Graph/dash parameterization

bitprophet commented 11 years ago

The problem

Use case is to "plug in" external values when generating graphs or dashboards, instead of only working with 100% literal/static metric paths.

For example, say you have a cluster of servers s01, s02, s03 and s04 and you want all of their load averages in one graph.

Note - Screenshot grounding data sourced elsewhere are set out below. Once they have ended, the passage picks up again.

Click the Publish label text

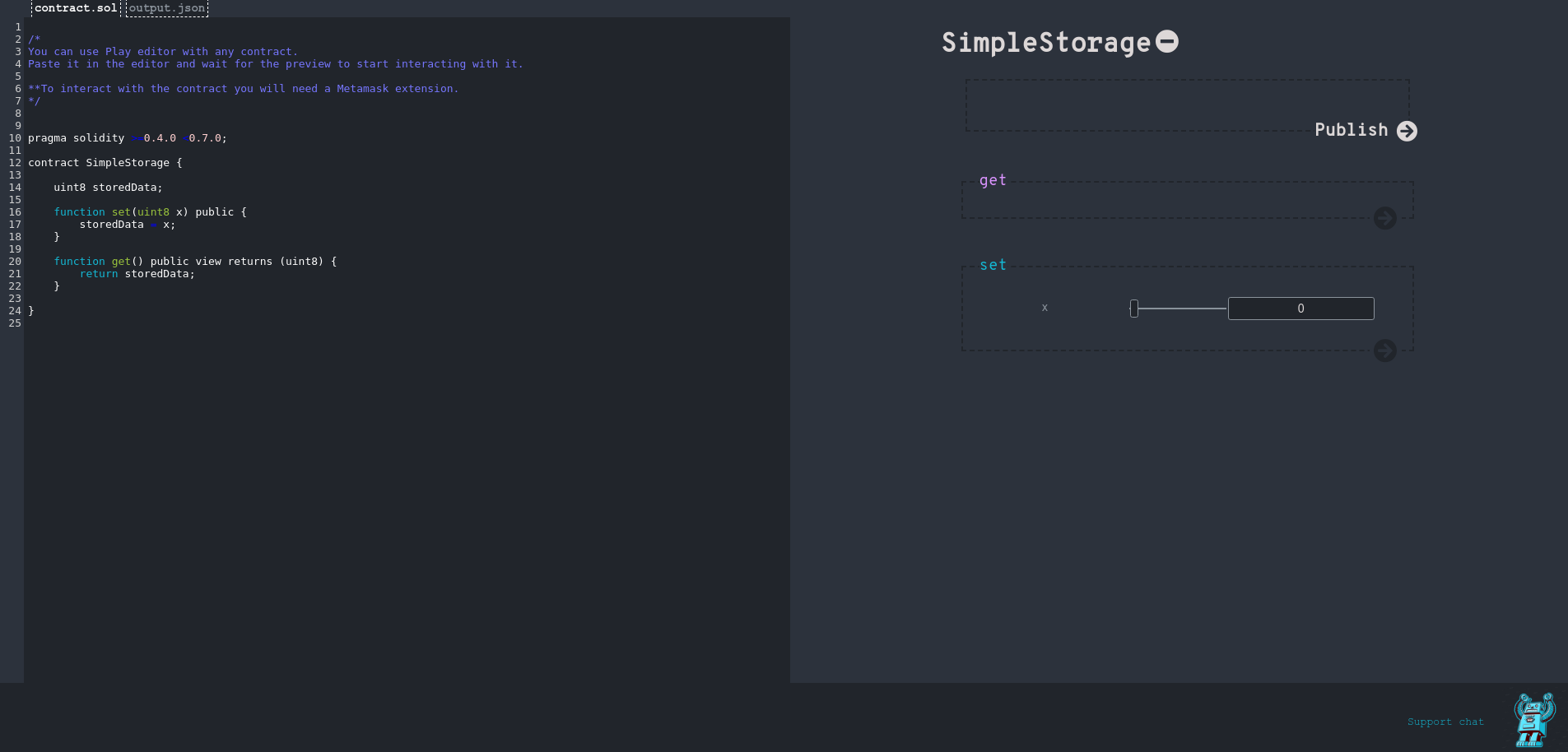click(1351, 130)
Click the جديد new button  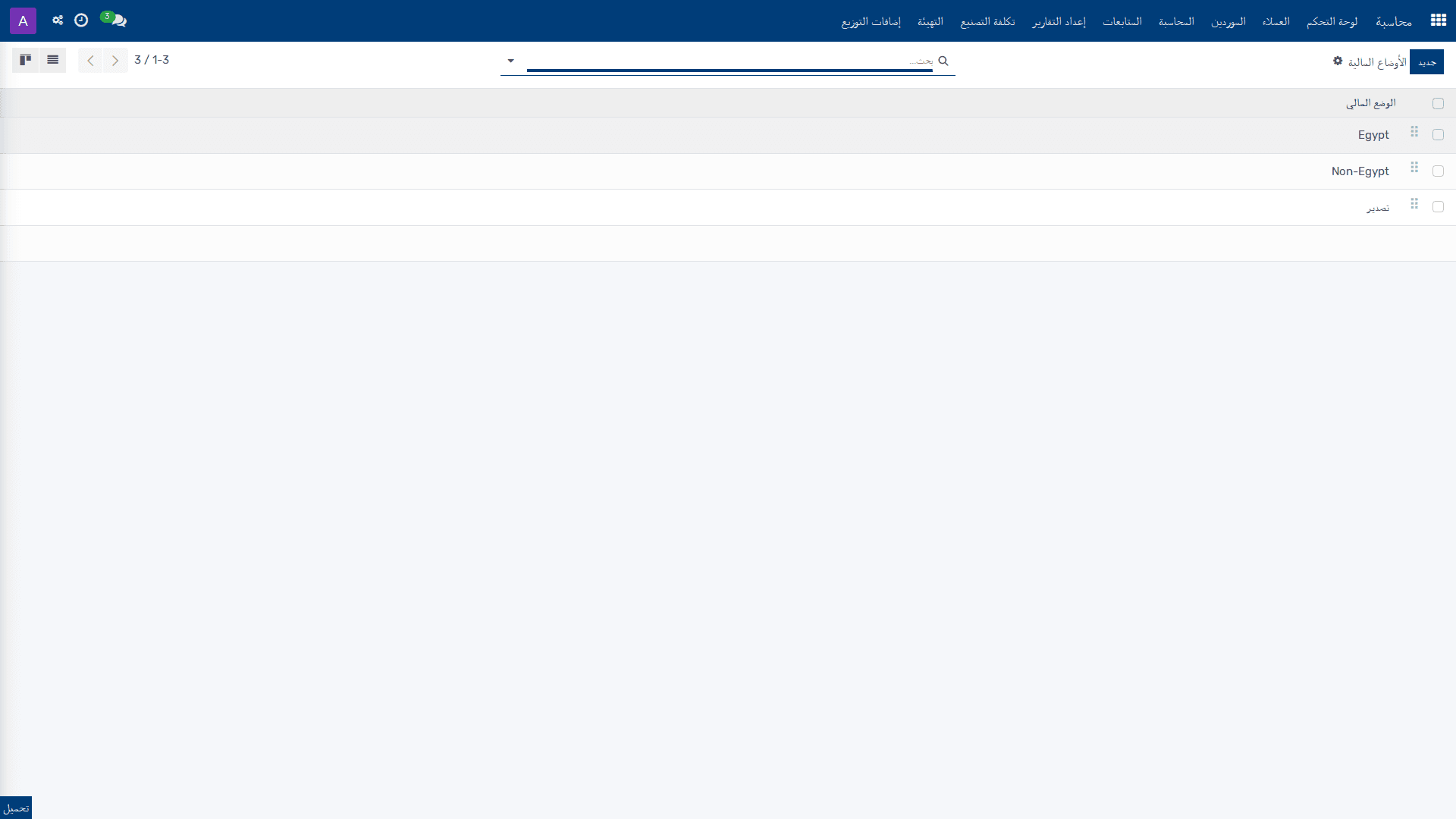coord(1426,61)
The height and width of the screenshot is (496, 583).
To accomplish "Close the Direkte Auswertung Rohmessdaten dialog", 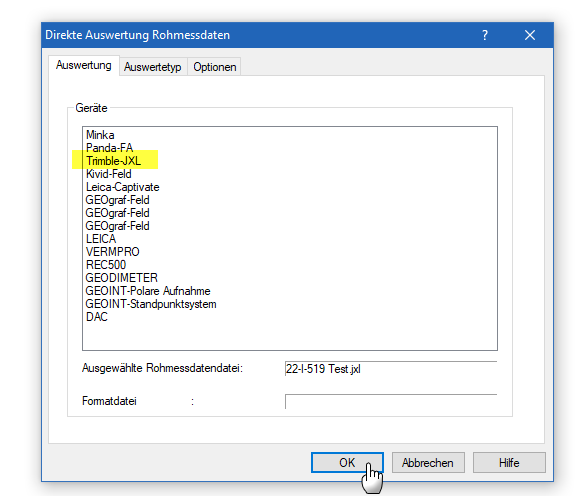I will (530, 35).
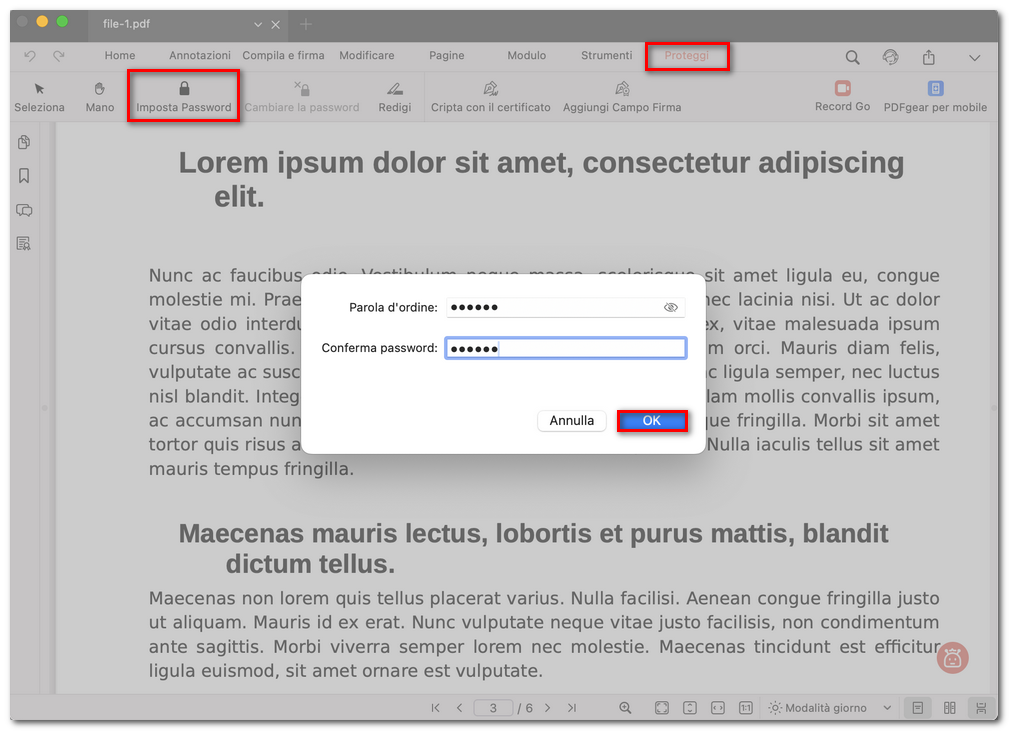Open the share icon in titlebar
The height and width of the screenshot is (731, 1009).
click(928, 57)
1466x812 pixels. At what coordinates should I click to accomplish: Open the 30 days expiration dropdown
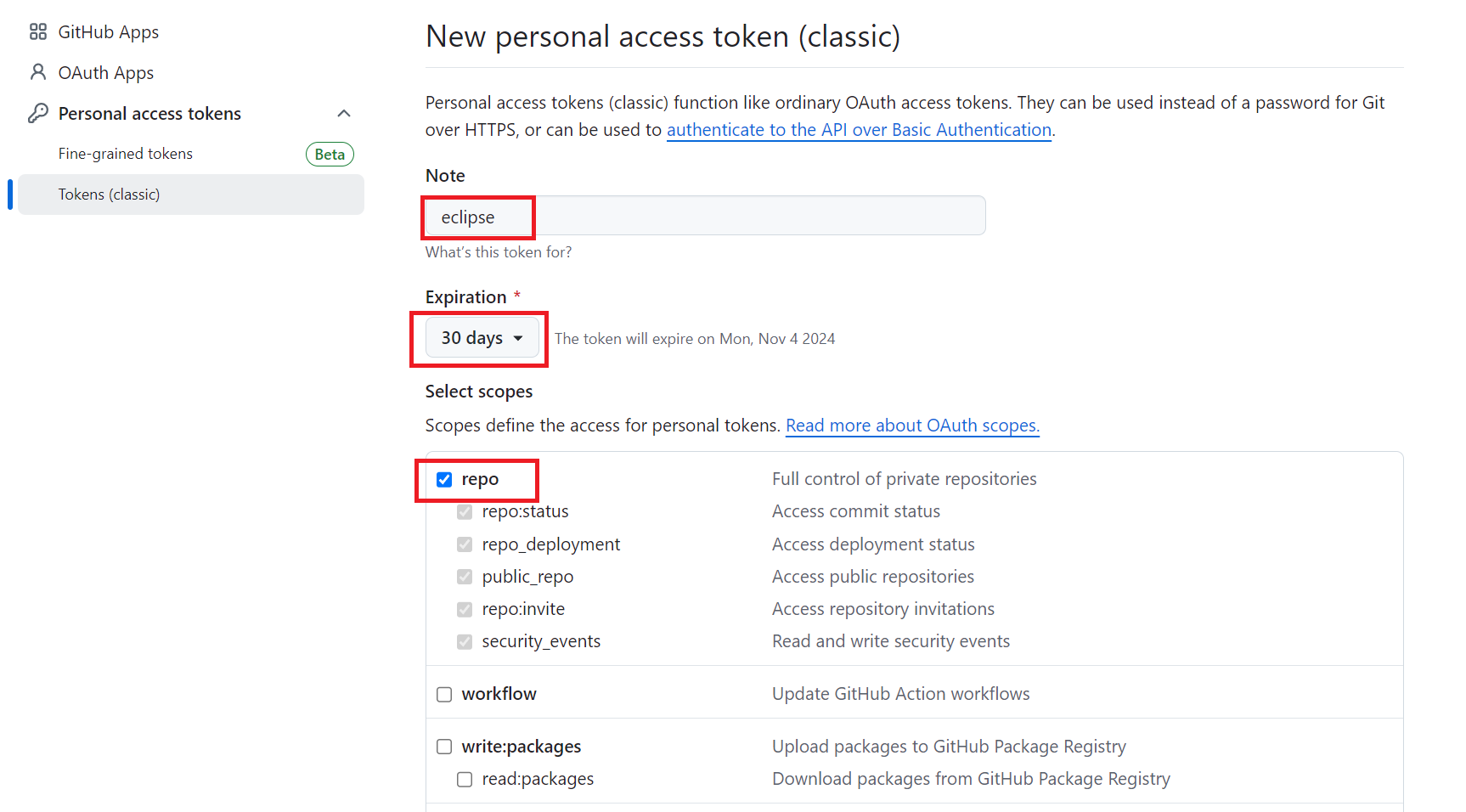482,338
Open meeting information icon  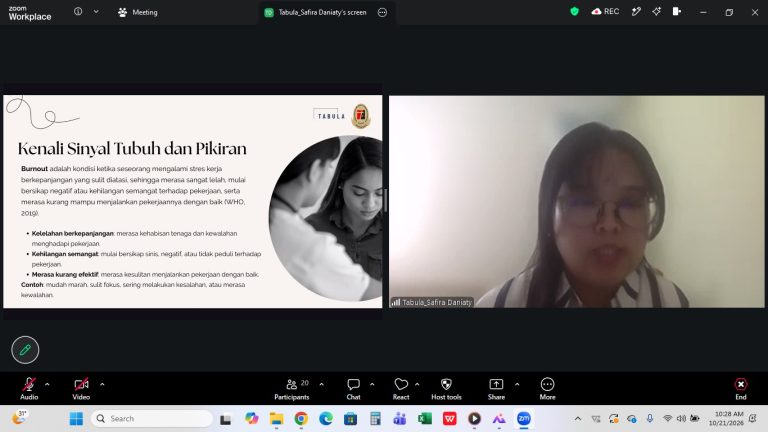coord(78,11)
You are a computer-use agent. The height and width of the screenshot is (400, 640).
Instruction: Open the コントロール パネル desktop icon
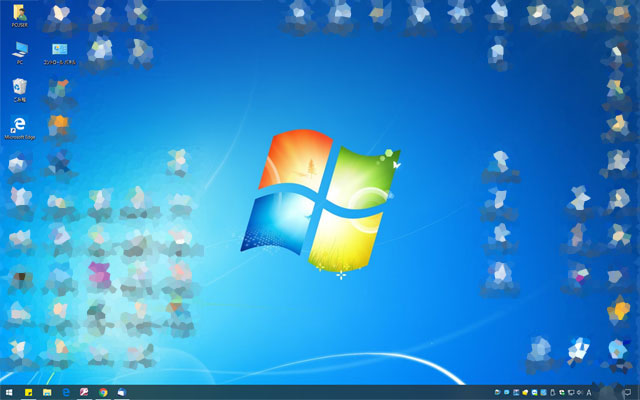pyautogui.click(x=59, y=50)
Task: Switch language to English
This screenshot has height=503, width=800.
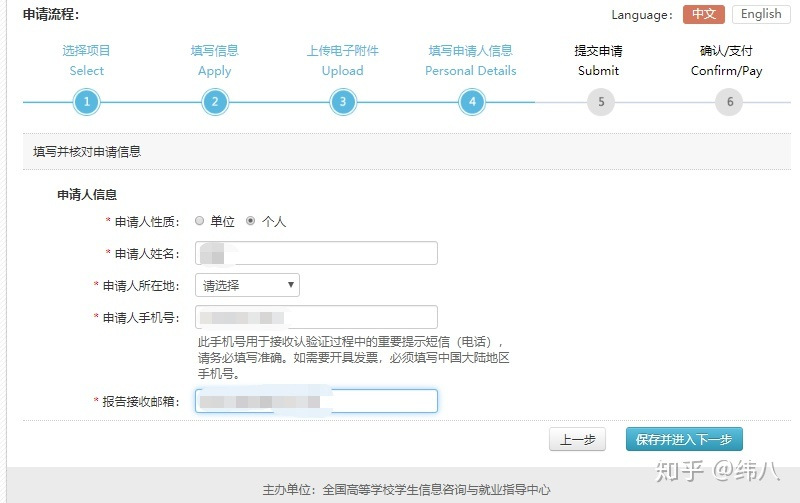Action: [x=761, y=14]
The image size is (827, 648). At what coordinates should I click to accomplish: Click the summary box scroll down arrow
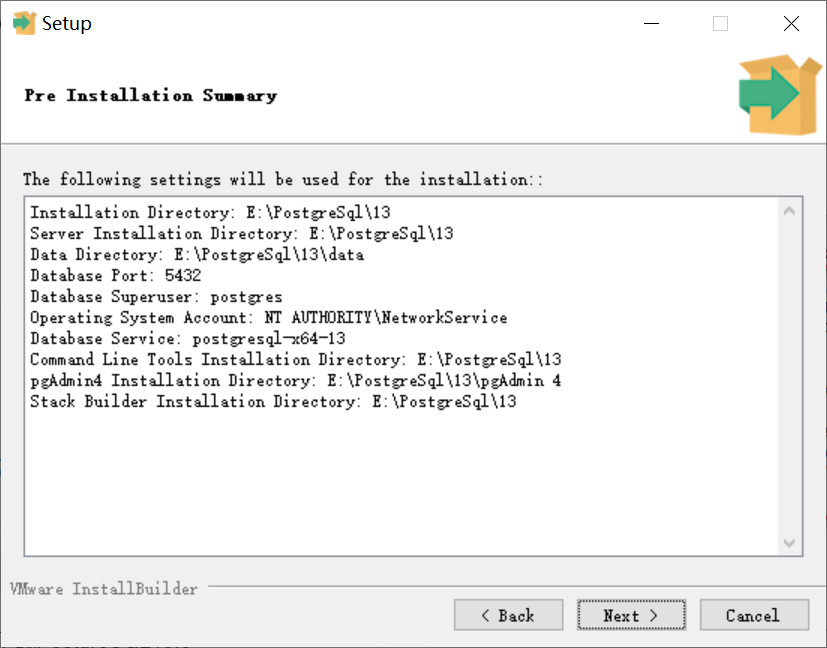(789, 543)
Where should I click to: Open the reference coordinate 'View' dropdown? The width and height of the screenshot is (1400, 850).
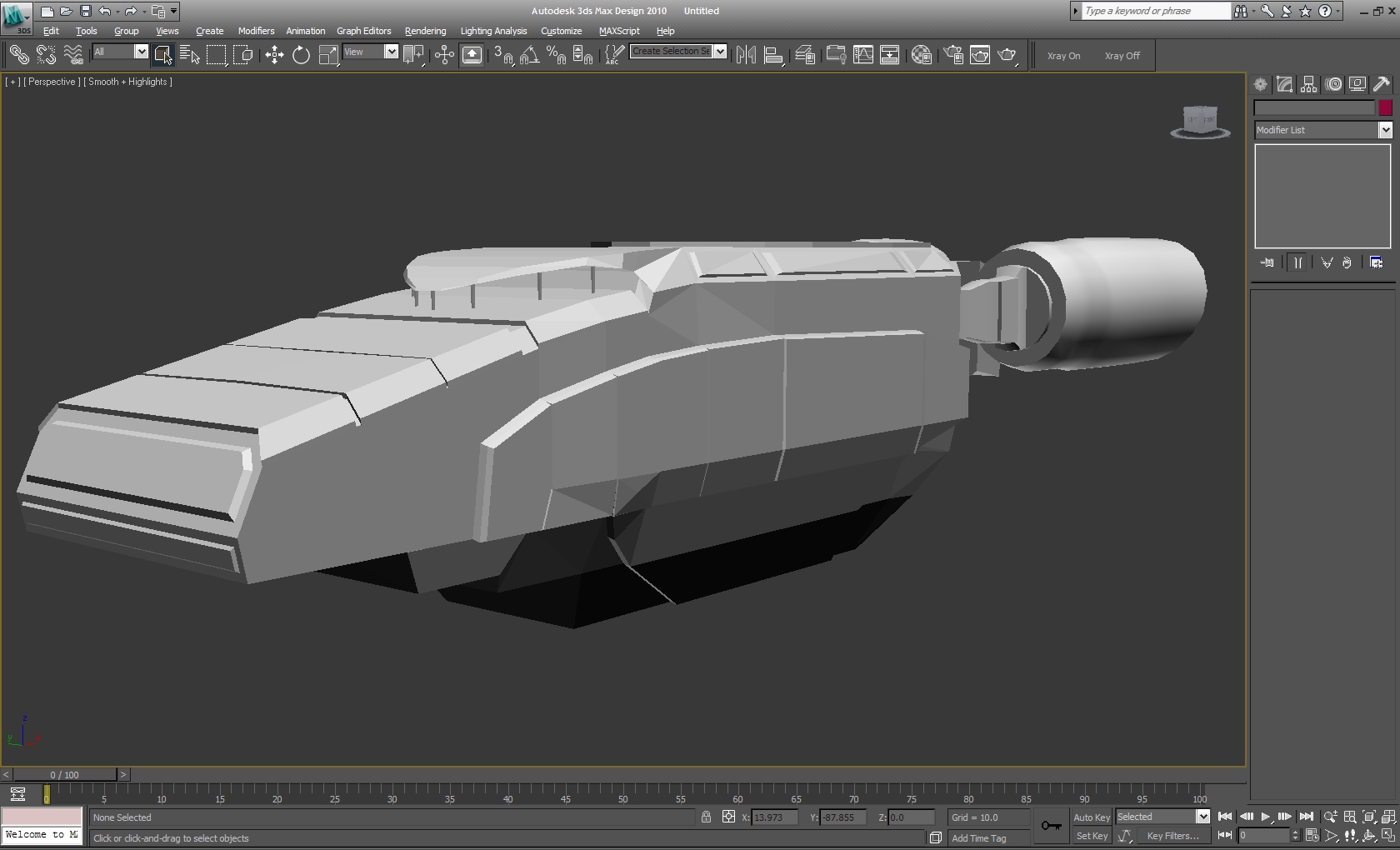point(391,52)
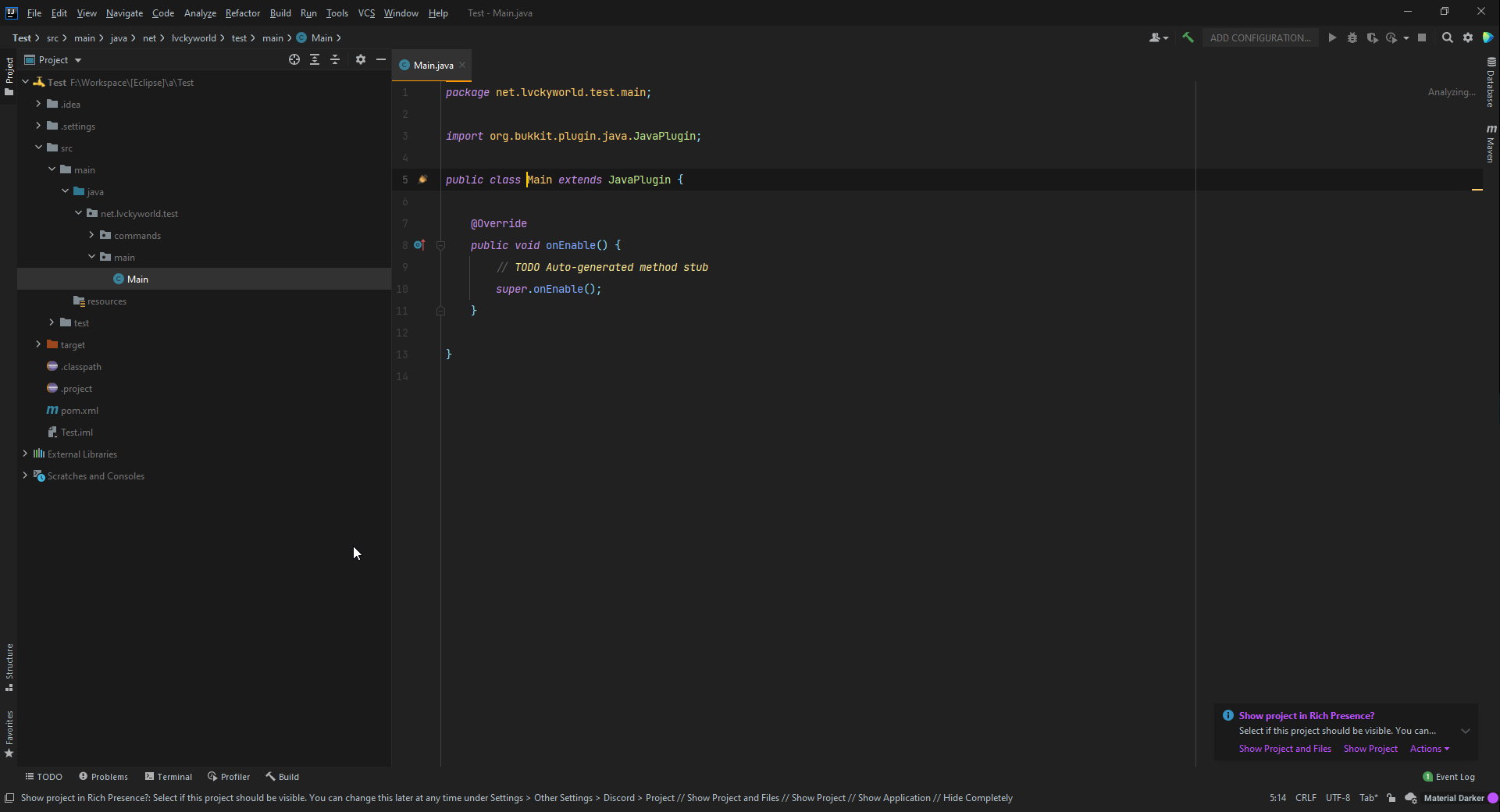The width and height of the screenshot is (1500, 812).
Task: Click Add Configuration button
Action: click(x=1260, y=37)
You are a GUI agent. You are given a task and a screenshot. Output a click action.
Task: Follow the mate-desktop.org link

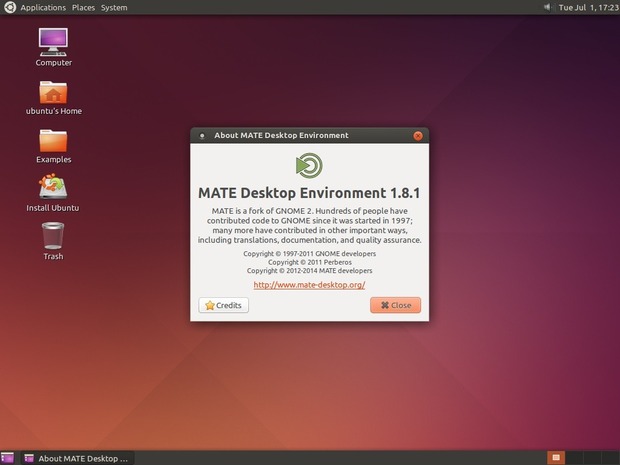pos(309,285)
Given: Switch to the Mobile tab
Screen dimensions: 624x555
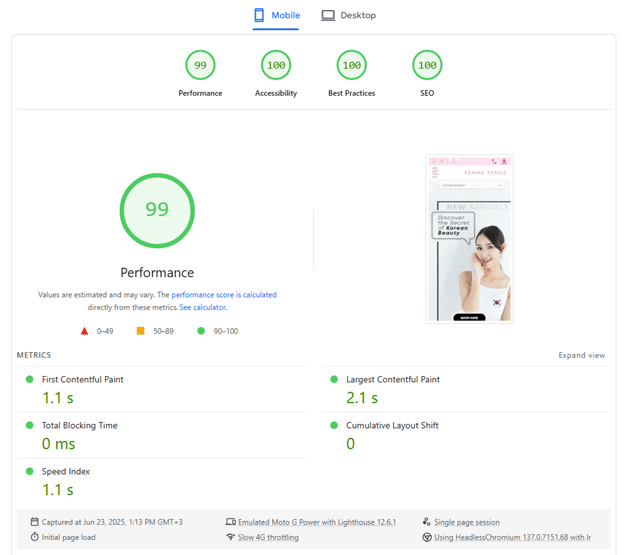Looking at the screenshot, I should coord(277,16).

Currently one must load up the Metrics screen, filter for the metric(s) you want, and add to the in-progress graph until you're happy. So in the above example, to build a graph of your cluster's 5-minute load average, you would:

Filter for servers.s01.loadavg, click on servers.s01.loadavg.05
Filter for servers.s02.loadavg, click on servers.s02.loadavg.05
Filter for servers.s03.loadavg, click on servers.s03.loadavg.05
Filter for servers.s04.loadavg, click on servers.s04.loadavg.05
Save the graph.

Scales real poorly for nontrivial cluster sizes, is annoying at best for trivial ones.

Alternately:

Filter for servers.s01.loadavg, click on servers.s01.loadavg.05
Save the graph, then view it.
Edit the graph's targets list, replacing s01 with e.g. s0[1-4] or {s01,s02,s03,s04}.
Save the graph.

Scales better for individual clusters, but requires its own annoying song and dance & thus doesn't scale when you need to manage many clusters.

Possible solutions

Subject metric paths to a templating solution. E.g. define a graph as servers.$cluster01.loadavg.05, the parse step looks in a config file or talks to an API, and expands $cluster01 into so[1-4].
- Reasonably straightforward
- Requires some sort of UI change to account for "metrics" no longer being 1:1 maps to real values in Graphite, and how that affects the graph builder.
  - Perhaps an option to build graphs from hand-entered metric paths (like in Graphite's own composer) which can then be parse/expansion aware. This would be a useful mode even without any expansion implemented, really.
- Not the most elegant thing ever
- If API driven (vs config-managed conf file) might want to piggyback on existing caching to avoid querying the external API constantly
Create real models for Clusters/Services/Hosts etc, and have a "node-based" (in the Graphite sense) metric path concept. E.g. servers.<server>.loadavg.05, then Descartes loads up that path and shows you the graphs with all existing Cluster or Host values plugged in.
- Similar approach to previous, but more organized
- Allows for navigation concepts like "I want to view CPU for (all my hosts|just hosts in my prod env|just hosts in Cassandra Cluster 2|etc)", drill down, etc.
  - Technically we could apply that to the first option too, you'd just be choosing from the arbitraryish list of expandos.
- Problem: starts pulling organization from your real truth database into Descartes' DB schema. The deeper you build out these concepts in Descartes, the higher chance for conflict with how your existing systems organize the same info.
- Problem: by storing the external truth DB's info in Postgres, you open the door to sync problems you wouldn't have if simply caching "dumb" X=Y expansion maps.
Have "dummy" model objects which are transient and wrap the remote DB's data. I.e. from a UI perspective they appear to be useful objects in certain classes, but from a data storage perspective it's all API driven (again possibly with caching).
- This is another mutation on its predecessor
- Might be best of both worlds - give some form to the expansions that are going on, but don't try to keep a persistent copy of the data.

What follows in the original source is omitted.